Prudente eventually had to be airlifted out of Malta by her insurance company. She and her partner were taken to Spain, where abortion is legal, to have the procedure. At the time, Doctors for Choice, an abortion rights group of medical professionals in Malta, said the abortion ban had put Prudente at risk of fatal infection and death.

“The plaintiff had no other option but to wait until her body went into labour, a process that could take weeks or months, and therefore had to seek treatment abroad because her life and health were at risk,” states an application filed to the First Hall of the Civil Court on Sept. 22 by Prudente’s lawyer, Dr. Lara Dimitrijevic. Prudente is asking the court to declare the two articles of the country’s criminal code that ban abortion as a violation of Malta’s Constitution and the European Convention on Human Rights. Malta notably holds the strictest abortion ban in Europe.

“This is not pro life,” Prudente told Vice World News on Tuesday of the country’s ban. “The law parades under the banner of ‘pro-life,’ but in some situations there’s only one, and it’s the mothers, like mine, where there’s no chance the baby can survive.” Further, she told the outlet that upon reviewing her medical records, she learned that despite being sent a grief counselor because the fetus was dead, and despite the fact that her pregnancy complications were characterized as a miscarriage, she was still denied an abortion.

Prudente’s lawsuit against the Maltese government is the first of its kind to challenge the country’s abortion ban for violating human rights. At a Sunday protest in Valletta, local media called it the largest abortion rights rally to take place at the capital, and one doctor reportedly took an abortion pill in front of the crowd.
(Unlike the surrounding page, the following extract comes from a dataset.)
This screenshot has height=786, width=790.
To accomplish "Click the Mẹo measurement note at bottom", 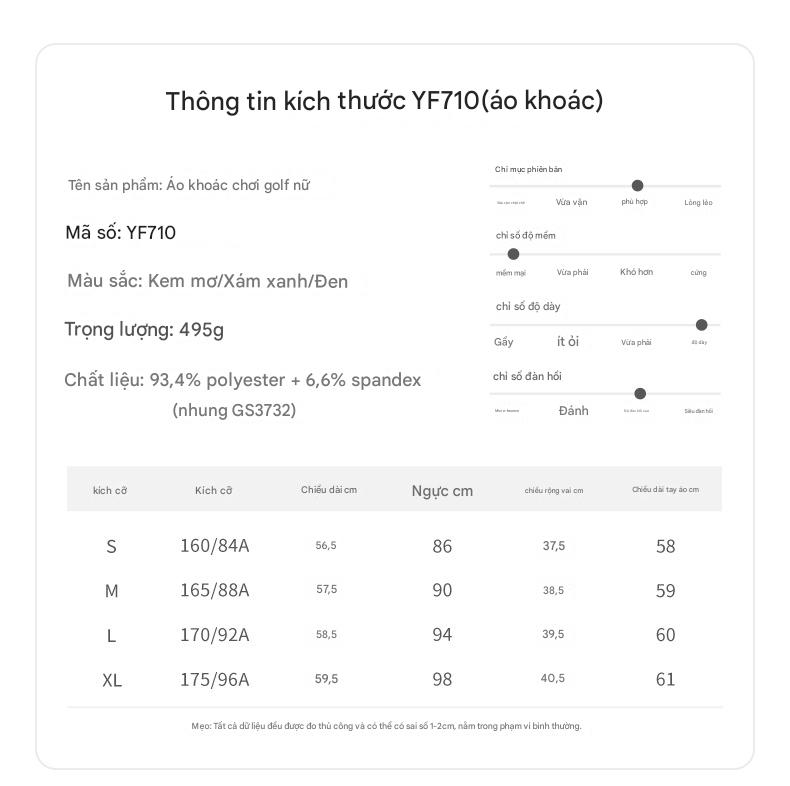I will coord(386,726).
As public support for abortion rights increases throughout the country, it seems like the tide might be turning—but it shouldn’t have taken Prudente almost dying to create change.

According to Prudente, local activists told her at least four Maltese pregnant people, on average, are forced into similar situations each year, in which they experience severe pregnancy complications but are denied emergency abortion care. But intense abortion stigma in the country prevents these individuals from speaking out. Prudente wants her lawsuit to help them, too. “I don’t have that same cultural pressure, taboo, or shame,” she told Vice. “I feel strongly that I was a victim of a law that harms women and that I’m in a unique position as an outsider to speak up and stand up and shine a light on this thing which feels wrong.” Weeldreyer told the outlet he’d “like to see justice, an acknowledgement of this harm, that Andrea was harmed by the state.”
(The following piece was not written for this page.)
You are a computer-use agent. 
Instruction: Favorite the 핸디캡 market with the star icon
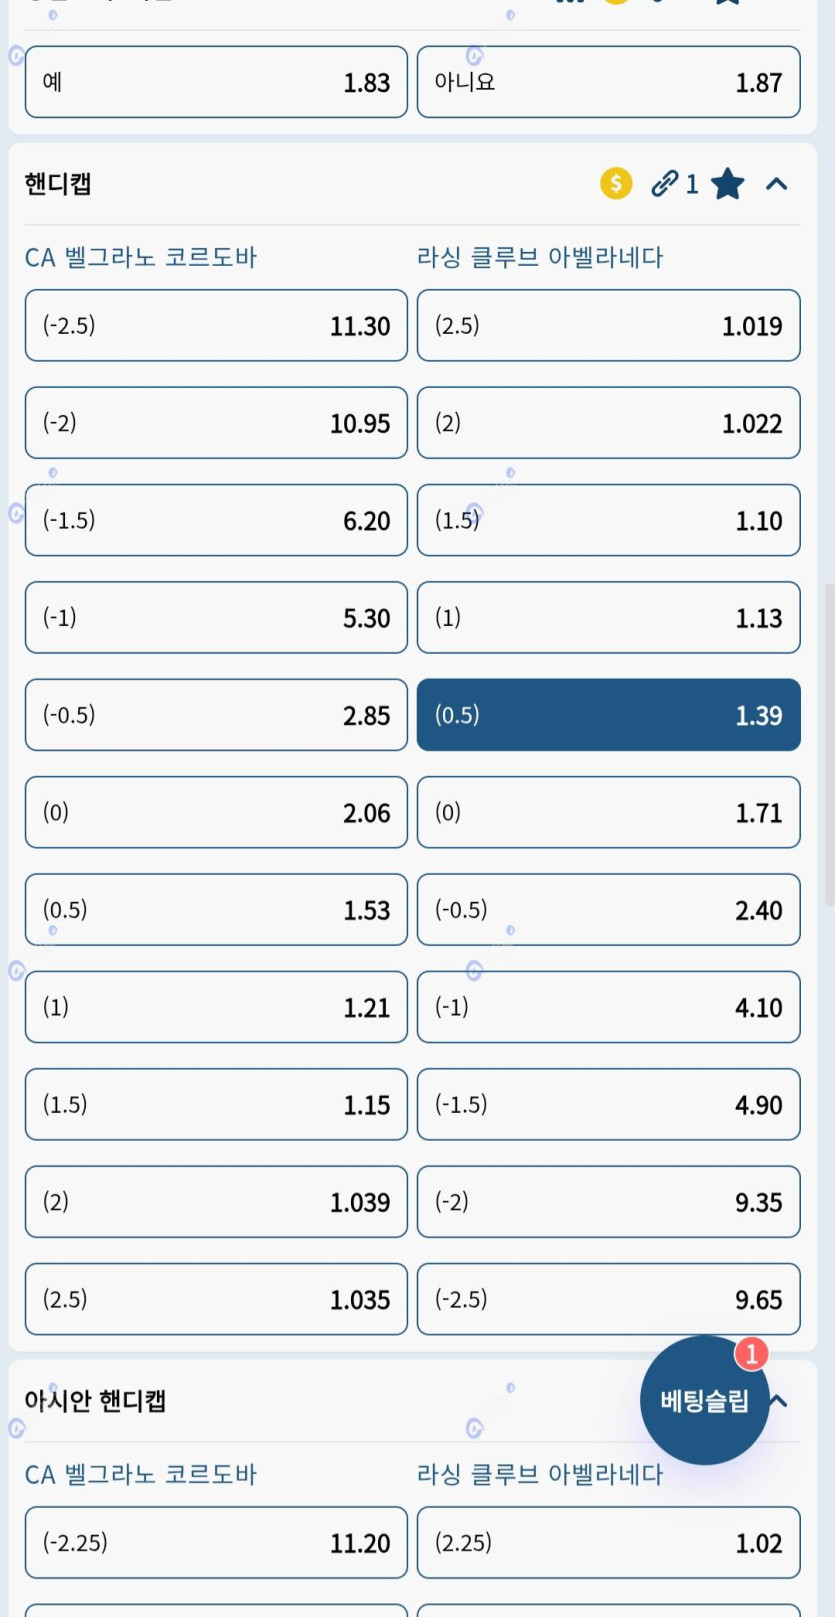click(x=728, y=184)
When someone is forced to carry a dead fetus for a prolonged amount of time, they’re at risk of fatal infections like sepsis—we’ve seen as much in Poland, just earlier this year. Here in the U.S., there have already been numerous cases like that of a Louisiana woman who was recently forced to carry a skull-less, unviable fetus. Even before Roe v. Wade was overturned, a Texas woman was forced to carry a dead fetus for two weeks before she could get care. That Prudente’s pregnancy complications were quite literally classified as a miscarriage is also a grim reminder that because there’s virtually no medical distinction between many abortions and miscarriages, states with abortion bans have effectively banned miscarriage, too.

Doctors—in the U.S. and abroad—deny patients abortion care because they fear criminalization and imprisonment. As a result, in countries where providing abortion or experiencing pregnancy complications like Prudente’s can lead to investigation and prosecution, no one is safe.